The present study has several limitations that should be taken into account. Firstly, the utilization of a cross-sectional design in this study hinders the establishment of causal relationships between the examined variables. The predominantly female composition of our study group warrants careful consideration. Previous research (Basinska & Gruszczynska, 2020; Purvanova & Muros, 2010) has indicated that gender may play a significant role in both the experience and levels of burnout, suggesting that our findings might not be universally applicable across genders. Future research should focus on investigating whether there are gender-specific relations between empathy and burnout dimensions. The significant dropout rate in our study is another key limitation. The demanding conditions of the COVID-19 pandemic, including work overload and the need to manage multiple tasks, likely contributed to some HCWs not completing the survey in full. Additionally, survey length or complexity could induce fatigue or disinterest, while questions on pandemic experiences or burnout might trigger discomfort, further contributing to incomplete responses. As Delgado et al. (2023) commented in their review and meta-analysis, the lack of studies investigating burnout and empathy relationship during the pandemic – the very difficult circumstances that the HCWs have experienced – may have made it difficult to conduct studies on them. The reliance of the study on one-time measurements hinders the evaluation of nuanced and dynamic relationships between variables. This methodological constraint undermines the accuracy of asserting an unequivocal increase in burnout levels among healthcare professionals. Evidence suggests that the COVID-19 pandemic is marked by changing trajectories of depressive and anxiety symptoms, and burnout, which emphasizes the need for a longitudinal design to capture these fluctuations accurately (Gambin et al., 2021; Van Hoy & Rzeszutek, 2023).

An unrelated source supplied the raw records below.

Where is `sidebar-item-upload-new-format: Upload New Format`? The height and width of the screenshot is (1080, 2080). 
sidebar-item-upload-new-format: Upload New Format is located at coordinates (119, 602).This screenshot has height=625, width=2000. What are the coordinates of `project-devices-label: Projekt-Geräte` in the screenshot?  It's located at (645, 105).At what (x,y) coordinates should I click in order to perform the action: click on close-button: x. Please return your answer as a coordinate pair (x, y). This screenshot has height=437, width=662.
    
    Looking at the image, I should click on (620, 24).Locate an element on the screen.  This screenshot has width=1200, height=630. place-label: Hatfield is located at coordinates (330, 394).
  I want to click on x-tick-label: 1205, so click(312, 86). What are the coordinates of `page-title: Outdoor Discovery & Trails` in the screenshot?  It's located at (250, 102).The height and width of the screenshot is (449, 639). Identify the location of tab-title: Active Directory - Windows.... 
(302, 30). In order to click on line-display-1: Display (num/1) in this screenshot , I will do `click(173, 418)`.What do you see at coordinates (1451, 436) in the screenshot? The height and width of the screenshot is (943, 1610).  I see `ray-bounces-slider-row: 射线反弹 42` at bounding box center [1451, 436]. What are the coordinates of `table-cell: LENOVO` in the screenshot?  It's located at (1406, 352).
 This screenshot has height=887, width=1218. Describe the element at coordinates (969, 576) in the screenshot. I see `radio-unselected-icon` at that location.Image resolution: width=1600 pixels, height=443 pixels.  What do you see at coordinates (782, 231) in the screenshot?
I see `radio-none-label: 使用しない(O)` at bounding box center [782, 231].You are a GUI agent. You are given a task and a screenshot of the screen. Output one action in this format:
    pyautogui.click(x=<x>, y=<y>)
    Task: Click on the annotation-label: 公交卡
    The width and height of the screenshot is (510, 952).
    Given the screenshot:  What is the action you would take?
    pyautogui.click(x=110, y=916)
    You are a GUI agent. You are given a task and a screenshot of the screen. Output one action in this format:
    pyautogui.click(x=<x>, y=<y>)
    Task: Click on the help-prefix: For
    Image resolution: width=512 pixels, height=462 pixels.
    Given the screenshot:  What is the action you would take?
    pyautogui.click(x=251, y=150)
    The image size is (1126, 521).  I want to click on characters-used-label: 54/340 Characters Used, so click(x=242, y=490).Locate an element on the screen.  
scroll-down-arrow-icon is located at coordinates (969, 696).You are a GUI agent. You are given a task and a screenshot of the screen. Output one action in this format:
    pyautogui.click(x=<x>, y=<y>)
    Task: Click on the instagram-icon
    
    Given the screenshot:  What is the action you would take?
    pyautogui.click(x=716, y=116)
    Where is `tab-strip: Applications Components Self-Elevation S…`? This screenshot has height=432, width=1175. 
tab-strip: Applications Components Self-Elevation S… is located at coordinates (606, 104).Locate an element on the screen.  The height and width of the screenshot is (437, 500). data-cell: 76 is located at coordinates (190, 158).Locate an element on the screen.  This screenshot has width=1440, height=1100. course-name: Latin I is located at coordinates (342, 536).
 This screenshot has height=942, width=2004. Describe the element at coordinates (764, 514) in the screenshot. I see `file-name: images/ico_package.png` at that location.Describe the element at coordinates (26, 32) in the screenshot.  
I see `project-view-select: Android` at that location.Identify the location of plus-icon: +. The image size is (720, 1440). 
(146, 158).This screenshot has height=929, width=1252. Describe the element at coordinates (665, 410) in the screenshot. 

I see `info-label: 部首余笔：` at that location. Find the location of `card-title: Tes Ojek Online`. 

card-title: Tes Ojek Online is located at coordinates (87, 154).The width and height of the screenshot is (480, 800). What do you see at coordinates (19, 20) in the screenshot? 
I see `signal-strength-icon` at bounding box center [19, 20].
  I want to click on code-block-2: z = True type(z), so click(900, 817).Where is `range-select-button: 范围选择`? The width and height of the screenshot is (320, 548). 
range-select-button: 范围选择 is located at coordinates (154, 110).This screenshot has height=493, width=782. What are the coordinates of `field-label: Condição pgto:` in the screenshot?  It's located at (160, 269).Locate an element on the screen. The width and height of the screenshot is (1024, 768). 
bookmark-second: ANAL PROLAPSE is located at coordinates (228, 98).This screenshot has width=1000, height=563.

The dependence on posts and advertisements for sample selection introduces the potential for bias in the participant pool. The exclusive focus on Polish HCWs may limit our study’s broader applicability, especially considering studies that highlight the influence of cultural factors on anxiety management and stress responses (Mueller-Haugk et al., 2023). Additionally, the lack of consensus on terminology and dimensions used to define burnout, along with variations in measurement methods, can reduce the study’s ability to make reliable comparisons with other research in the field. These factors underscore the need for caution when interpreting and generalizing the study’s findings to a wider context. Lastly, the study relied on self-report scales, which are inherently susceptible to various biases, including recall bias, social desirability bias, and the influence of participants’ current emotional states. These limitations highlight the complexity and potential confounding factors in studying burnout in HCWs and the need for further research to address these issues.

The results of the present study highlight the complex relationship between different components of empathy and burnout among healthcare professionals during the pandemic. Notably, the study found that personal distress, a component of empathy, has the strongest associations with professional burnout in healthcare professionals. This suggests that HCWs who experience personal distress, characterized by self-focused emotional reactions, may be at a higher risk of burnout. Conversely, empathic concern and perspective-taking, which are other-oriented components of empathy, exhibited weaker and negative associations with the disengagement dimension of burnout. These findings suggest that healthcare professionals who possess higher levels of empathic concern and perspective-taking may be better equipped to remain engaged in effective healthcare delivery, particularly during challenging times like the COVID-19 pandemic. Furthermore, it suggests that interventions aimed at enhancing empathic concern and perspective-taking may help HCWs maintain their engagement and well-being in the face of demanding healthcare environments, such as those presented during the COVID-19 pandemic.